=== Problem to solve ===
Would you retype every line below without changing anything?

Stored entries
↓↓↓
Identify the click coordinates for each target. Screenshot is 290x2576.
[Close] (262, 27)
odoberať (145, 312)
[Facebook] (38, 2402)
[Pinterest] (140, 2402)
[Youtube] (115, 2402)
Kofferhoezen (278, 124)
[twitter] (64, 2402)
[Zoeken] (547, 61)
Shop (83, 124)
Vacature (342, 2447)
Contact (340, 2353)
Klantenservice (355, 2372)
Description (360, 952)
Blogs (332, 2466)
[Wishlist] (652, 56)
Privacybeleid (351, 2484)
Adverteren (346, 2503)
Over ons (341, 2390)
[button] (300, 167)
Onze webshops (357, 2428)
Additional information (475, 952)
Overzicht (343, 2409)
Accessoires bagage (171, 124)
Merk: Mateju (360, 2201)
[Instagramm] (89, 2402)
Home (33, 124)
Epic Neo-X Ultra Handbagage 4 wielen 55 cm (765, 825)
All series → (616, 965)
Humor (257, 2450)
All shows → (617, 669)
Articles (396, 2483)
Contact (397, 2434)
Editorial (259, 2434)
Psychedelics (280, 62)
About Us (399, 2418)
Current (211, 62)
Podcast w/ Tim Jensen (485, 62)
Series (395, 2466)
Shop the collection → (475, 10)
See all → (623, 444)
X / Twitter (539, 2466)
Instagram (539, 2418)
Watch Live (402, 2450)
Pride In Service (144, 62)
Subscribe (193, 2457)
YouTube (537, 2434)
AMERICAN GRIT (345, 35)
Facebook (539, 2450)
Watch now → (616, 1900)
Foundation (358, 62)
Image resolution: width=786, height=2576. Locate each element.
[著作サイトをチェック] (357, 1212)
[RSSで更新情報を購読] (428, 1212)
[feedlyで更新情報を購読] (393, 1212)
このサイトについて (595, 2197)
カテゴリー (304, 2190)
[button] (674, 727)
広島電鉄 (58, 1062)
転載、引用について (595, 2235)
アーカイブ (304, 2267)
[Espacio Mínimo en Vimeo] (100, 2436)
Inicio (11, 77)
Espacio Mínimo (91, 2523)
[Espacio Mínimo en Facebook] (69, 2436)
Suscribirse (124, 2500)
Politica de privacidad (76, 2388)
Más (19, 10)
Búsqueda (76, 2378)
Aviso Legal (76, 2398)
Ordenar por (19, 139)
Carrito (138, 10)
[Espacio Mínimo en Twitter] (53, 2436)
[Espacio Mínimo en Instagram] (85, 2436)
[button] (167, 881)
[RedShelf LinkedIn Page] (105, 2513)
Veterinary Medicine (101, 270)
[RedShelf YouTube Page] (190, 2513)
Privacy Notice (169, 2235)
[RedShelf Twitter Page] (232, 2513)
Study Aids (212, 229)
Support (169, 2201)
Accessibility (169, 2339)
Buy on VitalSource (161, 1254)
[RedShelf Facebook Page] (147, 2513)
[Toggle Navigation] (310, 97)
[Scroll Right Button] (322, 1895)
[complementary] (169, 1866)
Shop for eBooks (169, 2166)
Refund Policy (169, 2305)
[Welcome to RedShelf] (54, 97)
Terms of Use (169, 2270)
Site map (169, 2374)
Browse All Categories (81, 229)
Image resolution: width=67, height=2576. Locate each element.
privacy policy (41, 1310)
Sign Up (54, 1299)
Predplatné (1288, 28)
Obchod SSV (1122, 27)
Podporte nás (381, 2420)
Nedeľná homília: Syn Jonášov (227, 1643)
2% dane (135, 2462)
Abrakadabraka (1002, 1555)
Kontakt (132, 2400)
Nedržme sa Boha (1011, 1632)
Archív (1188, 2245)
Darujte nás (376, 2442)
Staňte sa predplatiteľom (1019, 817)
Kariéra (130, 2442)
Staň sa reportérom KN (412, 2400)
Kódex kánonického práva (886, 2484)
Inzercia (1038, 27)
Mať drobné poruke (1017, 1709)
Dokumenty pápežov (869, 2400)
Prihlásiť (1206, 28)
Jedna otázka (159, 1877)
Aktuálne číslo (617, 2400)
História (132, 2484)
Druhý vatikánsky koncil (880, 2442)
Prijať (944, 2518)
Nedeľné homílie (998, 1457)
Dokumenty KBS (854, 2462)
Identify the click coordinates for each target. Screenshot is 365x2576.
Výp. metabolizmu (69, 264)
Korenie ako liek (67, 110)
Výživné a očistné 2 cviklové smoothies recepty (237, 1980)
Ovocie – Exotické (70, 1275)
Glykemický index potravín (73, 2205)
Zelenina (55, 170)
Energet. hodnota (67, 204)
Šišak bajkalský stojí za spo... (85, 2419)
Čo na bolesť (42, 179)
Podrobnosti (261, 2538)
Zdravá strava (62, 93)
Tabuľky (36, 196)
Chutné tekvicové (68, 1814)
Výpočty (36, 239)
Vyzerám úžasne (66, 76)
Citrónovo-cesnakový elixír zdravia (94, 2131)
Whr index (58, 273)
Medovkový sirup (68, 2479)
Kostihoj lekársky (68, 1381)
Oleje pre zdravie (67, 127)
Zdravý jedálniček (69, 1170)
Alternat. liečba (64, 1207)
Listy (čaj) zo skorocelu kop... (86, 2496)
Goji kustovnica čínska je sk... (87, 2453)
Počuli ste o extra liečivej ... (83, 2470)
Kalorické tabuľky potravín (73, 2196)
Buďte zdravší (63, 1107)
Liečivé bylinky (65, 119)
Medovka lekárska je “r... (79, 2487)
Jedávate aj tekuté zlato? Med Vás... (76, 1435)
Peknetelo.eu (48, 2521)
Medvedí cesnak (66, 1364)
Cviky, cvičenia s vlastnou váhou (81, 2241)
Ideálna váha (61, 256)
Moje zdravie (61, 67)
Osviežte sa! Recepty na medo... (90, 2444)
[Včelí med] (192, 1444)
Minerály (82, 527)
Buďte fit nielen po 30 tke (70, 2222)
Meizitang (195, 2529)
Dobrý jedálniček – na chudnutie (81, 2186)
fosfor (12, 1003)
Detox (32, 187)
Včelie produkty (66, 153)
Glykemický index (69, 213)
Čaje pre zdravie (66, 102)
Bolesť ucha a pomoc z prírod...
↑↑↑
=== Task solution ===
Identify the click coordinates for each target. Screenshot is 290x2576.
[Close] (262, 27)
odoberať (145, 312)
[Facebook] (38, 2402)
[Pinterest] (140, 2402)
[Youtube] (115, 2402)
Kofferhoezen (278, 124)
[twitter] (64, 2402)
[Zoeken] (547, 61)
Shop (83, 124)
Vacature (342, 2447)
Contact (340, 2353)
Klantenservice (355, 2372)
Description (360, 952)
Blogs (332, 2466)
[Wishlist] (652, 56)
Privacybeleid (351, 2484)
Adverteren (346, 2503)
Over ons (341, 2390)
[button] (300, 167)
Onze webshops (357, 2428)
Additional information (475, 952)
Overzicht (343, 2409)
Accessoires bagage (171, 124)
Merk: Mateju (360, 2201)
[Instagramm] (89, 2402)
Home (33, 124)
Epic Neo-X Ultra Handbagage 4 wielen 55 cm (765, 825)
All series → (616, 965)
Humor (257, 2450)
All shows → (617, 669)
Articles (396, 2483)
Contact (397, 2434)
Editorial (259, 2434)
Psychedelics (280, 62)
About Us (399, 2418)
Current (211, 62)
Podcast w/ Tim Jensen (485, 62)
Series (395, 2466)
Shop the collection → (475, 10)
See all → (623, 444)
X / Twitter (539, 2466)
Instagram (539, 2418)
Watch Live (402, 2450)
Pride In Service (144, 62)
Subscribe (193, 2457)
YouTube (537, 2434)
AMERICAN GRIT (345, 35)
Facebook (539, 2450)
Watch now → (616, 1900)
Foundation (358, 62)
Image resolution: width=786, height=2576. Locate each element.
[著作サイトをチェック] (357, 1212)
[RSSで更新情報を購読] (428, 1212)
[feedlyで更新情報を購読] (393, 1212)
このサイトについて (595, 2197)
カテゴリー (304, 2190)
[button] (674, 727)
広島電鉄 (58, 1062)
転載、引用について (595, 2235)
アーカイブ (304, 2267)
[Espacio Mínimo en Vimeo] (100, 2436)
Inicio (11, 77)
Espacio Mínimo (91, 2523)
[Espacio Mínimo en Facebook] (69, 2436)
Suscribirse (124, 2500)
Politica de privacidad (76, 2388)
Más (19, 10)
Búsqueda (76, 2378)
Aviso Legal (76, 2398)
Ordenar por (19, 139)
Carrito (138, 10)
[Espacio Mínimo en Twitter] (53, 2436)
[Espacio Mínimo en Instagram] (85, 2436)
[button] (167, 881)
[RedShelf LinkedIn Page] (105, 2513)
Veterinary Medicine (101, 270)
[RedShelf YouTube Page] (190, 2513)
Privacy Notice (169, 2235)
[RedShelf Twitter Page] (232, 2513)
Study Aids (212, 229)
Support (169, 2201)
Accessibility (169, 2339)
Buy on VitalSource (161, 1254)
[RedShelf Facebook Page] (147, 2513)
[Toggle Navigation] (310, 97)
[Scroll Right Button] (322, 1895)
[complementary] (169, 1866)
Shop for eBooks (169, 2166)
Refund Policy (169, 2305)
[Welcome to RedShelf] (54, 97)
Terms of Use (169, 2270)
Site map (169, 2374)
Browse All Categories (81, 229)
Image resolution: width=67, height=2576. Locate each element.
privacy policy (41, 1310)
Sign Up (54, 1299)
Predplatné (1288, 28)
Obchod SSV (1122, 27)
Podporte nás (381, 2420)
Nedeľná homília: Syn Jonášov (227, 1643)
2% dane (135, 2462)
Abrakadabraka (1002, 1555)
Kontakt (132, 2400)
Nedržme sa Boha (1011, 1632)
Archív (1188, 2245)
Darujte nás (376, 2442)
Staňte sa predplatiteľom (1019, 817)
Kariéra (130, 2442)
Staň sa reportérom KN (412, 2400)
Kódex kánonického práva (886, 2484)
Inzercia (1038, 27)
Mať drobné poruke (1017, 1709)
Dokumenty pápežov (869, 2400)
Prihlásiť (1206, 28)
Jedna otázka (159, 1877)
Aktuálne číslo (617, 2400)
História (132, 2484)
Druhý vatikánsky koncil (880, 2442)
Prijať (944, 2518)
Nedeľné homílie (998, 1457)
Dokumenty KBS (854, 2462)
Identify the click coordinates for each target. Screenshot is 365x2576.
Výp. metabolizmu (69, 264)
Korenie ako liek (67, 110)
Výživné a očistné 2 cviklové smoothies recepty (237, 1980)
Ovocie – Exotické (70, 1275)
Glykemický index potravín (73, 2205)
Zelenina (55, 170)
Energet. hodnota (67, 204)
Šišak bajkalský stojí za spo... (85, 2419)
Čo na bolesť (42, 179)
Podrobnosti (261, 2538)
Zdravá strava (62, 93)
Tabuľky (36, 196)
Chutné tekvicové (68, 1814)
Výpočty (36, 239)
Vyzerám úžasne (66, 76)
Citrónovo-cesnakový elixír zdravia (94, 2131)
Whr index (58, 273)
Medovkový sirup (68, 2479)
Kostihoj lekársky (68, 1381)
Oleje pre zdravie (67, 127)
Zdravý jedálniček (69, 1170)
Alternat. liečba (64, 1207)
Listy (čaj) zo skorocelu kop... (86, 2496)
Goji kustovnica čínska je sk... (87, 2453)
Počuli ste o extra liečivej ... (83, 2470)
Kalorické tabuľky potravín (73, 2196)
Buďte zdravší (63, 1107)
Liečivé bylinky (65, 119)
Medovka lekárska je “r... (79, 2487)
Jedávate aj tekuté zlato? Med Vás... (76, 1435)
Peknetelo.eu (48, 2521)
Medvedí cesnak (66, 1364)
Cviky, cvičenia s vlastnou váhou (81, 2241)
Ideálna váha (61, 256)
Moje zdravie (61, 67)
Osviežte sa! Recepty na medo... (90, 2444)
[Včelí med] (192, 1444)
Minerály (82, 527)
Buďte fit nielen po 30 tke (70, 2222)
Meizitang (195, 2529)
Dobrý jedálniček – na chudnutie (81, 2186)
fosfor (12, 1003)
Detox (32, 187)
Včelie produkty (66, 153)
Glykemický index (69, 213)
Čaje pre zdravie (66, 102)
Bolesť ucha a pomoc z prírod...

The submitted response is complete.